The thing about field archaeologists, in my experience, is that they call a spade a spade (their work in dealing with past societies telling them that life is too short to do otherwise). The thing about managerial bureaucrats is, in my experience, they get so wrapped up in mystifying their work (in order to justify their own existence) that they would prefer to call a spade a steel-bladed soil interface device.

The trouble with working in a modern University today is that the differing worlds of 'real work' and managerial bureaucracy will not ever collide (nor be satisfactorily joined). There will always be some element of conflict. This conflict is nowhere clearer than in the classroom, as the chief objectives of a university degree programme are, in my opinion, to get the students to work hard, to keep an open mind, think for themselves, question everything and speak / write clearly and intelligently. The chief objectives of bureaucracy are, in my experience, the exact opposite: work as little as possible, maintain a blinkered view, question nothing and speak / write in an obtuse and confusing manner (Douglas Adams, in an all too common moment of quite beautiful clarity, observed that Bureaucracy in its purest form “is a parasite that preys on free thought and suffocates free spirit").

Ladies and Gentlemen, I give you an example of the ever expanding gulf between rationality and bureaucratic technobabble taken from a document which I (foolishly in retrospect) opened in the hope that it might explain how a particular element at work (my workplace environment) could help (facilitate) with my teaching (student interfacing) and research (enterprise shopfronting). Here is what the manager (head of enterprise architecture) said to help (facilitate) my understanding (cognitive comprehension) of what his team (workplace collective) could offer (their 'deliverable objectives') and what they hoped to achieve (their 'vision').

To understand business and academic requirements providing an effective and efficient support service for staff, students, the learning and teaching environment and research and enterprise activities to a high level of customer satisfaction

Ok, lost me a bit after ‘understand’, but I think I'm still with you…

To provide information systems which meet the academic and administrative demands and requirements of the University both in terms of functionality and business benefits in improving effectiveness and efficiency and in delivery of learning and teaching as well as research and enterprise

...er.....

To implement a network and technical infrastructure which has the capacity to support the increasing demand for network bandwidth, database activity and file and document management providing security, resilience and business continuity

...erm...

To implement a teaching, desktop, mobile working and remote access infrastructure, making use of technological developments to optimise access to information systems to meet a variety of staff and student requirements.

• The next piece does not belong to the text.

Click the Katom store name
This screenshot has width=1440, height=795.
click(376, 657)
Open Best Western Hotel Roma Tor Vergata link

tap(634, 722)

My own particular vision, after reading this gem of plain speaking, is a lot simpler, and one which I will gladly share with you, for it involves the head of enterprise architecture unexpectedly discovering that their operational bandwidth has been enlarged through the judicious application of a steel-bladed soil interface device directly to their insecure and decidedly unresilient career hub.

Now, back to the grindstone (coarse-grained Carboniferous sandstone hand-turned rotary device).





4 comments:

  1. Ah - I can translate all of that for you!

    "We want to give all of you the computer stuff which actually does what you need it to (but we probably won't be able to because we don't have enough money.")

    (I may have added that last bit myself...)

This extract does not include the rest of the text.